• [Problem to work on]
Once you find the line containing "At what coordinates should I click to accomplish: Click", please retype it and every line after it to the end of the entries, exactly and with nothing added.

• [Input material]
>>>>>

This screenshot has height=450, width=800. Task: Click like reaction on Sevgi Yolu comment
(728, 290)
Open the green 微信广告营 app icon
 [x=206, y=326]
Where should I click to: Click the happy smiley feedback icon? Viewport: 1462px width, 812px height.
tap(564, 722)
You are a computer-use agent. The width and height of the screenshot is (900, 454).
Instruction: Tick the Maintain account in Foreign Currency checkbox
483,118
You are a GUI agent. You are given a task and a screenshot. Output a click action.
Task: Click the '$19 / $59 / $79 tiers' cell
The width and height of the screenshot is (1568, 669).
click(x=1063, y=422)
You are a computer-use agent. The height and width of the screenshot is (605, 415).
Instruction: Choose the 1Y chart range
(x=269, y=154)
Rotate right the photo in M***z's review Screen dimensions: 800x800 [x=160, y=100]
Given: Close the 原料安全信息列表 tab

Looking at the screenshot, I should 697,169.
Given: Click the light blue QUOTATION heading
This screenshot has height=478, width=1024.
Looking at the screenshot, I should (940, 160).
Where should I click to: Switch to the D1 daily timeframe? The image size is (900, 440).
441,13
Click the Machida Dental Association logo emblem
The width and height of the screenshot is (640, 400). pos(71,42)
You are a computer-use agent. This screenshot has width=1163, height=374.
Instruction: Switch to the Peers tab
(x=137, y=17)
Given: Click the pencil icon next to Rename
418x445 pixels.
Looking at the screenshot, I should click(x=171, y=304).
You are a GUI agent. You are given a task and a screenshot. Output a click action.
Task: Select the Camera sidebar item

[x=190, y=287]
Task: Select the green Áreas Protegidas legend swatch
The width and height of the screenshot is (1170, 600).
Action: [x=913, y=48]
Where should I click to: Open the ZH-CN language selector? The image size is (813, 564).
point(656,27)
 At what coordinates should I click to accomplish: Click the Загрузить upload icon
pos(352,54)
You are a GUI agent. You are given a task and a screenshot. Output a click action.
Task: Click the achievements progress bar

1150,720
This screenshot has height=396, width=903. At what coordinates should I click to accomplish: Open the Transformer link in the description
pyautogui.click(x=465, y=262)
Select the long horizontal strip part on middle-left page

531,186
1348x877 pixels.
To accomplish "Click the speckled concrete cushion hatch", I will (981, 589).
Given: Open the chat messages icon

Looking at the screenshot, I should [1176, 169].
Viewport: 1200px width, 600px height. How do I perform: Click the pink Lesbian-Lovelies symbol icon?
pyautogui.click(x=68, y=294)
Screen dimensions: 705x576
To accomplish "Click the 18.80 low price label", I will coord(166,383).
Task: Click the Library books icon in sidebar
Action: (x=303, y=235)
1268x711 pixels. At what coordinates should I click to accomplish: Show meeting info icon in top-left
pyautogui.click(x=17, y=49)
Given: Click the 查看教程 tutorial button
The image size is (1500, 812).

<<<<<

• [Finished task]
 At what coordinates should I click to accomplish: Click the Загрузить upload icon
pos(352,54)
You are a GUI agent. You are given a task and a screenshot. Output a click action.
Task: Click the achievements progress bar

1150,720
This screenshot has height=396, width=903. At what coordinates should I click to accomplish: Open the Transformer link in the description
pyautogui.click(x=465, y=262)
Select the long horizontal strip part on middle-left page

531,186
1348x877 pixels.
To accomplish "Click the speckled concrete cushion hatch", I will (981, 589).
Given: Open the chat messages icon

Looking at the screenshot, I should [1176, 169].
Viewport: 1200px width, 600px height. How do I perform: Click the pink Lesbian-Lovelies symbol icon?
pyautogui.click(x=68, y=294)
Screen dimensions: 705x576
To accomplish "Click the 18.80 low price label", I will coord(166,383).
Task: Click the Library books icon in sidebar
Action: (x=303, y=235)
1268x711 pixels. At what coordinates should I click to accomplish: Show meeting info icon in top-left
pyautogui.click(x=17, y=49)
Given: Click the 查看教程 tutorial button
The image size is (1500, 812).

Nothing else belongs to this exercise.